The Gulag Archipelago: Audiobook Review

books
Published

December 28, 2020

The Gulag Archipelago is a singular piece of literature about the horrors of arbitrary arrest, inhumane interrogations, prolonged imprisonments, deadly work camps and exile that impacted tens of millions of people in the first half of the twentieth century. Aleksandr Solzhenitsyn has a way of conveying these horrors in a truly compelling way; somehow the descriptions of torture are close and detailed enough to be vivid, varied enough to be somewhat comprehensive, yet not repetitive nor gratuitous. I listened to an Audiobook version, read by the author’s son Ignat Solzhenitsyn, based on a (translation of the) one volume abridgement of the original 3 volume work, which was still 24 hours long.

I highly recommend this book.

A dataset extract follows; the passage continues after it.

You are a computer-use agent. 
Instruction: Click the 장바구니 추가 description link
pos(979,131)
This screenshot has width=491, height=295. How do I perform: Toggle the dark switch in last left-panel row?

What struck me most is how a large proportion of people persecuted their fellow countrymen and women on completely spurious charges; from those that ran the camps and the system, to those that reported “political” offences, to those that passively stood by. The horrors these people were subjected to makes me think of the people currently being persecuted in my own society, to no means to the same extent, in prisons and refugee camps. I don’t know much about these people; who is there, how they got there, how they are being treated and what their life may look like after release. The book in this sense reminds me of First they came… about Nazi Germany.

As one small point I think about the recent failed attempt to ban mobile phones in immigration detention centres. If this was in place then there is no way that Behrouz Boochani could have won the Victorian prize for literature for a book written in a detention centre on his mobile phone; No Friends but the Mountains. This resonates with how Solzhenitsyn had to hide his book across different locations as he wrote it, in case the authorities would confiscate and destroy it.